* Description of the task *
In the entries that follow, count each line containing "icon" and state the total, nothing more.

* Supplied material *
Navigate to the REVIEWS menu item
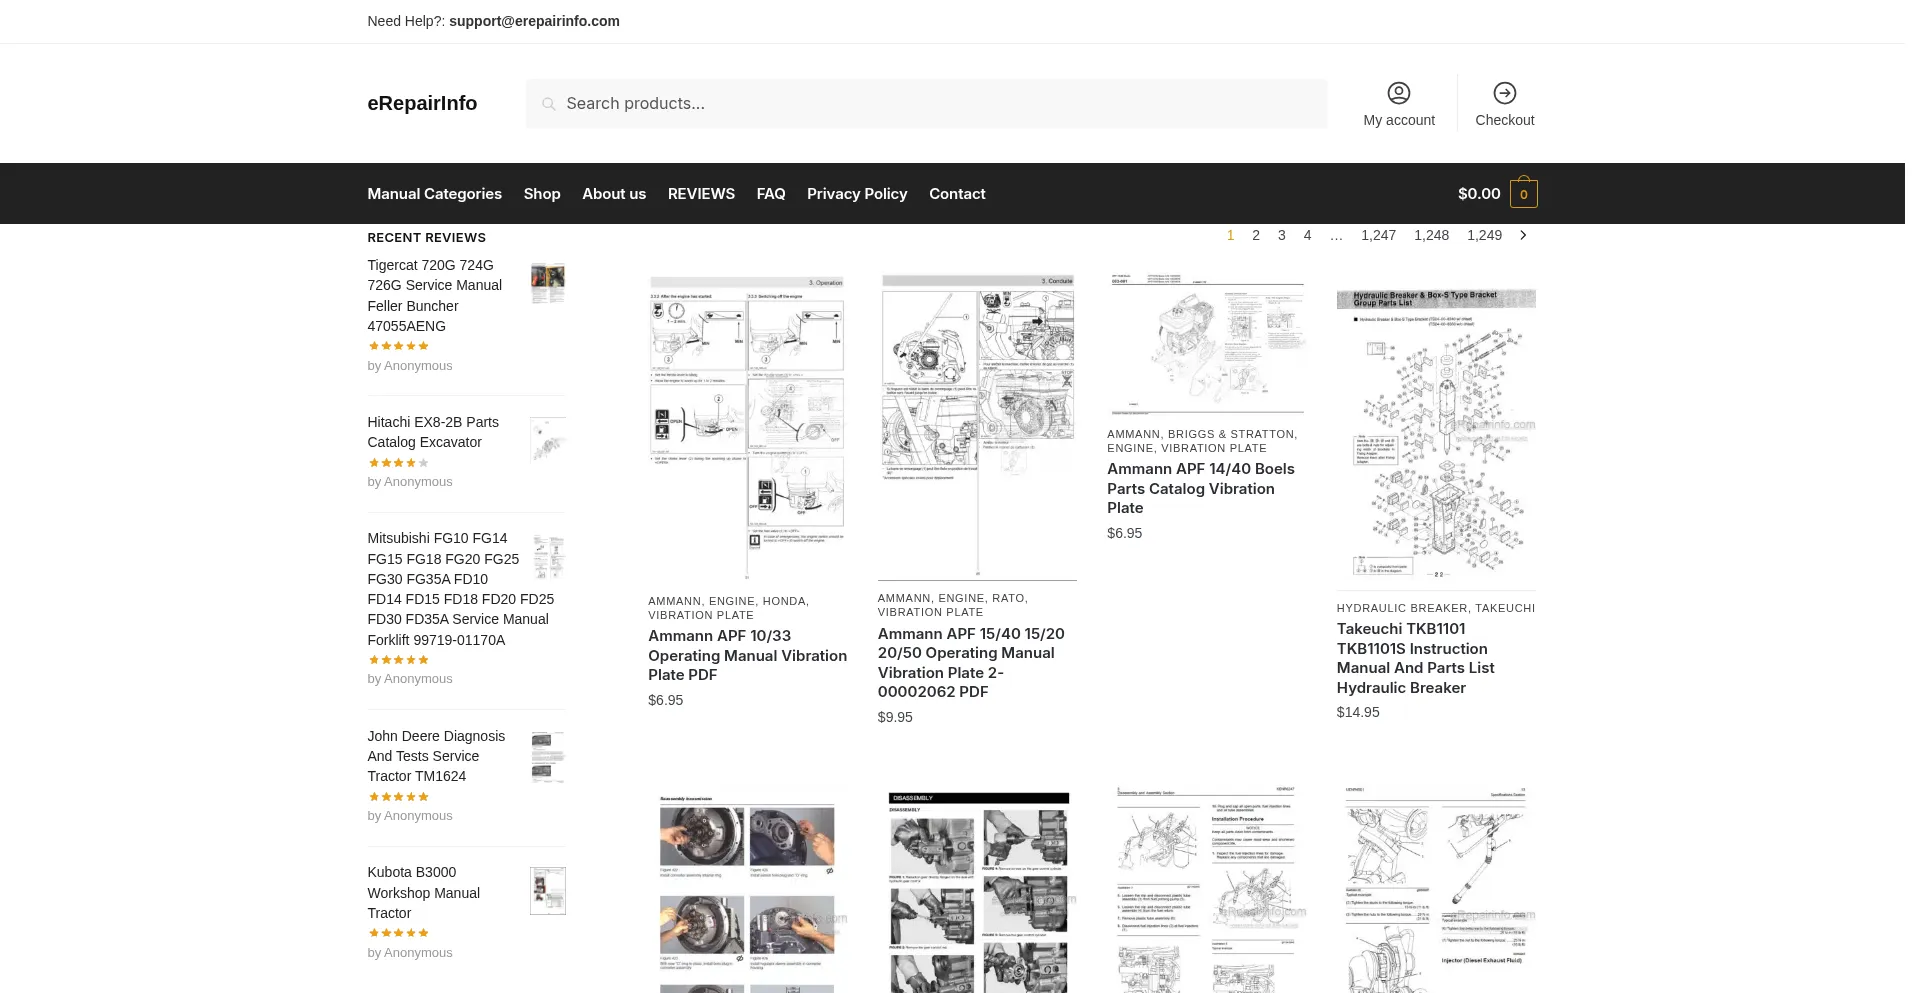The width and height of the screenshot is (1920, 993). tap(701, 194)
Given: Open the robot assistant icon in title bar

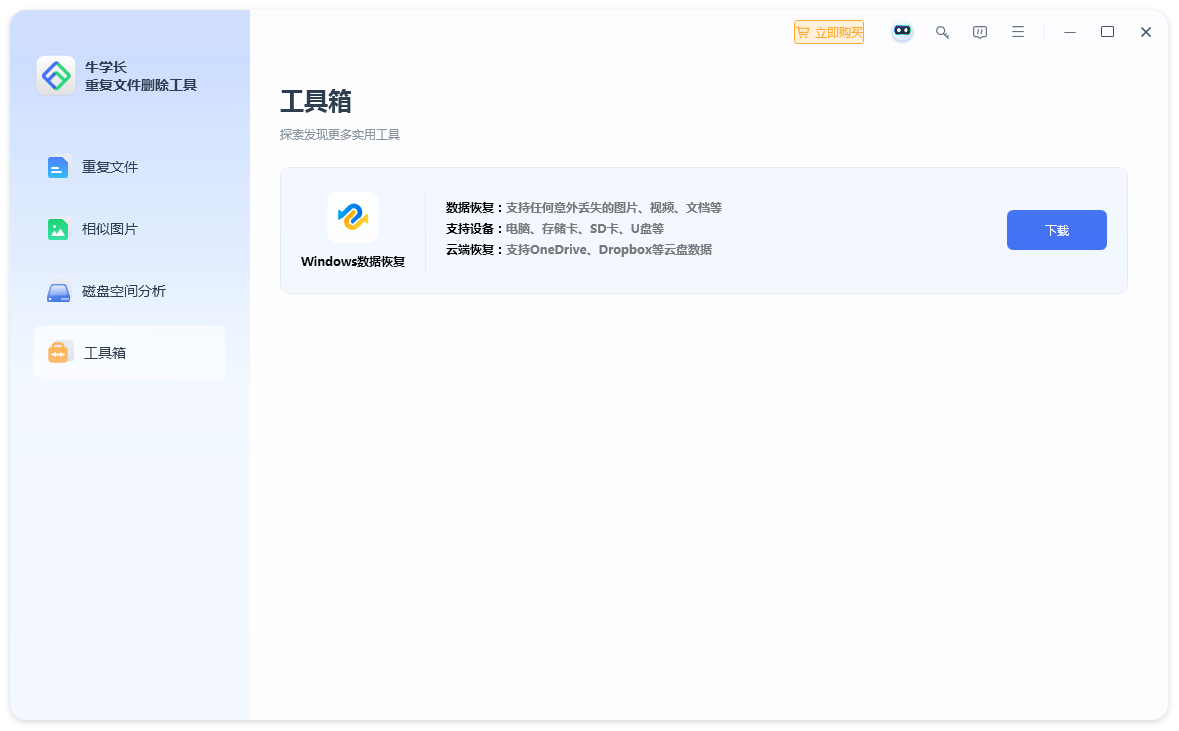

---

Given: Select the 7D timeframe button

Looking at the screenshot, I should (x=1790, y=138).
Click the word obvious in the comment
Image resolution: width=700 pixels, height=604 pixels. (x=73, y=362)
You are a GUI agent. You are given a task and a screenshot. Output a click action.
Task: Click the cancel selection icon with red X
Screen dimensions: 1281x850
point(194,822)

---

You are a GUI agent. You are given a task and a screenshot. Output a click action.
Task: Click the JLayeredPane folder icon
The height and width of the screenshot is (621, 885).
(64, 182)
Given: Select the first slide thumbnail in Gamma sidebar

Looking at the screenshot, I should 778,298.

* Output for this exercise *
3